Sun Dongsheng (孙东生; born June 1964) is a Chinese politician and academic who currently serves as a Vice Secretary-General of the Chinese People's Political Consultative Conference (CPPCC) National Committee and a full-time Vice Chairman of the China Democratic National Construction Association (CDNCA). He is also President of the Heilongjiang Red Cross Society. A professor by training, Sun has held senior leadership roles in both higher education and provincial government.

== Biography ==

Sun Dongsheng was born in June 1964 in Kedong County, Heilongjiang, with ancestral roots in Xun County, Henan. He began his undergraduate studies in July 1981 at Heilongjiang College of Commerce, where he majored in commercial economics and graduated in July 1985. Upon graduation, he joined the faculty of the same institution, then known as Heilongjiang College of Commerce, and worked as a lecturer in the Department of Commercial Economics.

Between 1987 and 1988, Sun undertook advanced training at Renmin University of China, where he completed a postgraduate program in enterprise management within the Department of Trade Economics.
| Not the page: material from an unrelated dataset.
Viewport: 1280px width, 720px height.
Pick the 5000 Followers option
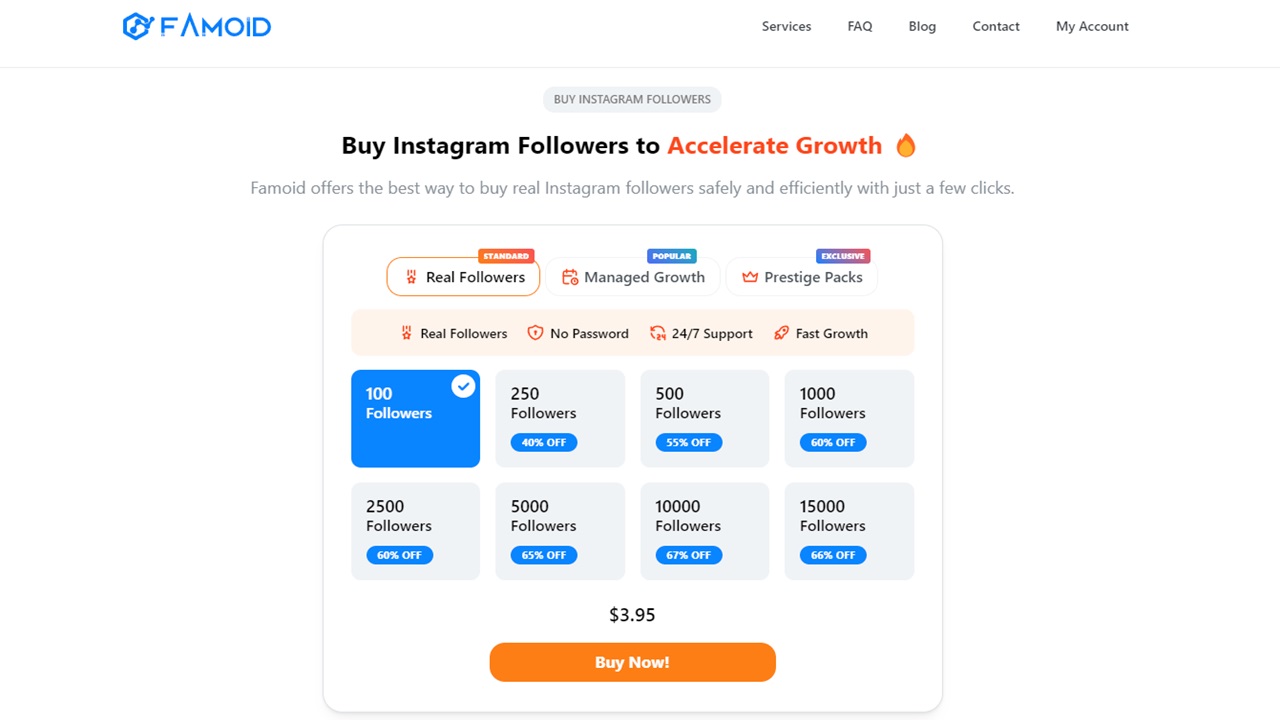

From 1997 to 2000, he pursued in-service postgraduate studies in management science and engineering at the School of Management of Harbin Institute of Technology, earning a doctorate in management. During this period, he also served as deputy director of the Academic Affairs Office at Heilongjiang College of Commerce.
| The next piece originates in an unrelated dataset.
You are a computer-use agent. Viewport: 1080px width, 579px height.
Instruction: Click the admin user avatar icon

In July 2001, Sun was appointed Dean of the School of Business Administration at Harbin University of Commerce. He later conducted postdoctoral research at the postdoctoral research station of Harbin Engineering University beginning in October 2002. Alongside his academic career, he became increasingly involved in public affairs through the China Democratic National Construction Association, serving as Vice Chairman of its Heilongjiang Provincial Committee from 2003.

Sun entered full-time political leadership roles in the mid-2000s. He successively served as a member of the Central Committee of the CDNCA and Chairman of its Heilongjiang Provincial Committee. In January 2008, he was appointed Vice Chairman of the Heilongjiang Provincial Committee of the CPPCC, while continuing his academic leadership responsibilities. From 2013 to 2017, he served as Vice Governor of Heilongjiang Province, and he continued in this role until January 2023 while concurrently holding the position of Vice Chairman of the Central Committee of the CDNCA.

Since 2023, Sun has served as a Vice Chairman of the Central Committee of the China Democratic National Construction Association and, from March 2023, as a Vice Secretary-General of the CPPCC National Committee. He has been a member of the 11th through 14th CPPCC National Committees and a standing member of the 13th and 14th CPPCC National Committees. He also serves on the Agriculture and Rural Affairs Committee of the 14th CPPCC National Committee.